The ODC is not limited to deciding to “hammer” someone or not- that isn’t their role. In some instances, they hear themselves of someone having problems and inquire-not formally, but to see IF there’s a problem. If the problem is being handled without danger to clients, ODC is a resource and a cheering section. If there are ethical dilemmas which arise they will help lawyers through them. If action is necessary, they will be just as cooperative as the affected lawyer. (The sowing what you reap thing) For instance, a quiet voluntary suspension/vacation is eminently “doable,” of course with the concurrence of the Court. The Office of Disciplinary Counsel and the Lawyer Disciplinary board want to be part of the solution- under former Chair David Romano of Clarksburg, the Board began taking an active role in ethics affairs in addition to its traditional reactive role, and current Chair Al Karlin of Morgantown has continued that philosophy.

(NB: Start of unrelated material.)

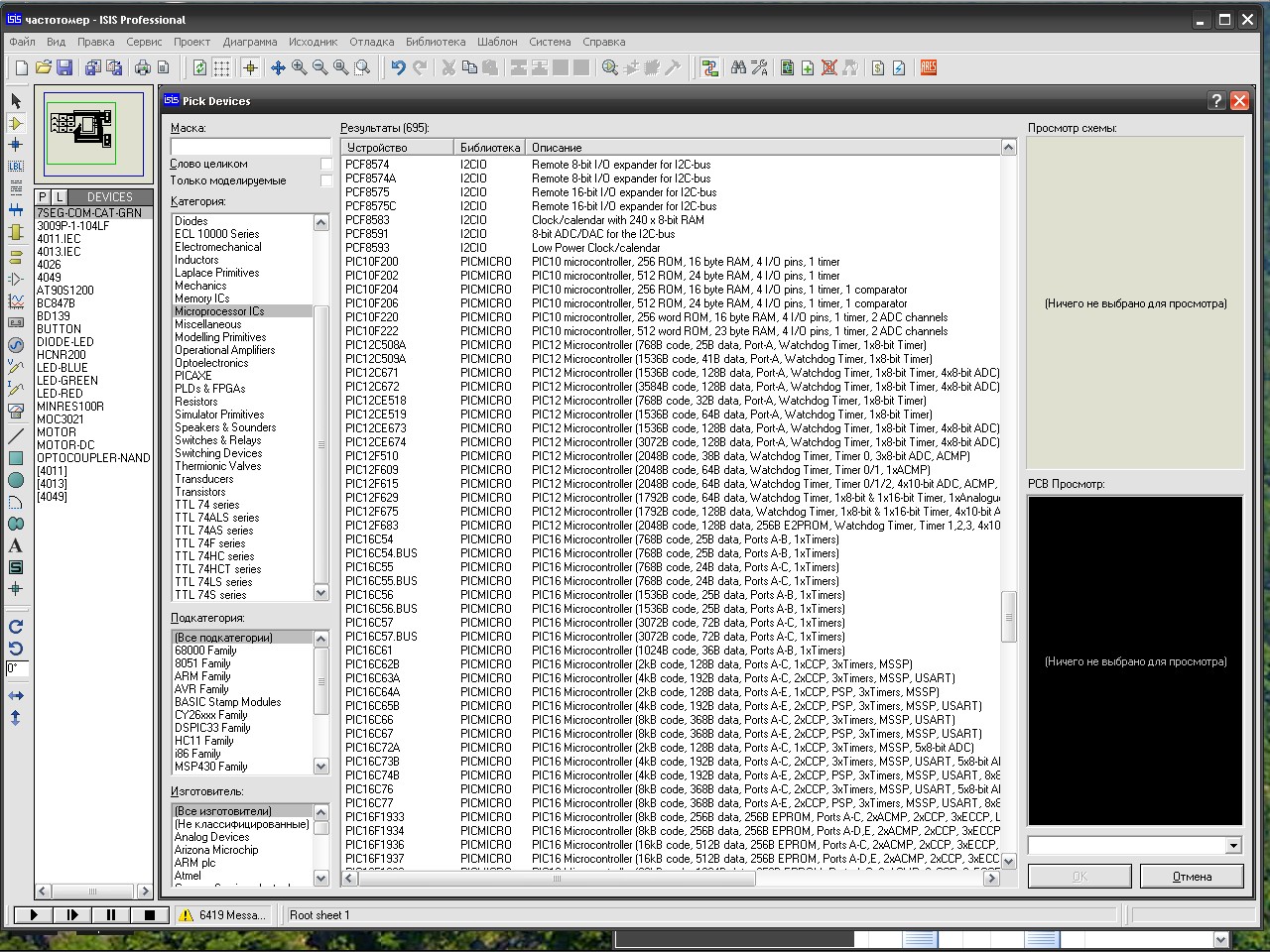Enable the 'Только моделируемые' checkbox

CAST BREAD UPON THE WATERS

One last word-Lots of people are depressed, including those you meet in your practice. Our role is to help people, our profession is about helping people. Whether you recognize the possibility of someone being depressed because of your personal experiences or just from reading stuff like this, don’t simply ignore it. Some depressed people are living in a solitary hell-and are just waiting and hoping and praying for SOMEONE, for ANYONE to recognize that and take just a little initiative in directing the person to the help that she or he may know is needed. It tells them that they are not alone in the world. This is an opportunity to do a good thing that we cannot pass up.

We lawyers get a bit cocky, don’t we? This kind of thing should remind us that the blood which runs through us is the same as in any other human-and that, when it comes right down to it, we are all in this life together.

Ok, Tom-I’m done-Why have I written this? Maybe I’m just tired of feeling bad about feeling bad, and this is my goodbye to that. Bob, a wonderful therapist I know, always asks how you feel. And he requires that you first put your feeling into the “Six Words:” Happy, Sad, Mad, glad, Lonely, Scared. Well, I feel pretty glad to say this-and just a little bit scared. That will pass, though. This is just too important for us to ignore any longer.

Have a good day, Tom, and I’ll see you soon.

Your Friend,
Roger

4 comments:

Anonymous said...

WOW!!!!!! more later, but in the meantime: MANY THANKS!!!!!
Four
(Carolyn)

Orbie/\;;/\ said...

Roger, I hope you will give me permission to share your writing with my dearest friend who suffers greatly with clinical depression. It is a wonderful letter

Anonymous said...

what Orbie said, PLUS. You are a really splendid writer, and even better, you're a deeply caring, thoughful person. So glad to be able to read your postings!!!!!!
Carolyn

Anonymous said...

PS do you have an email address you can share?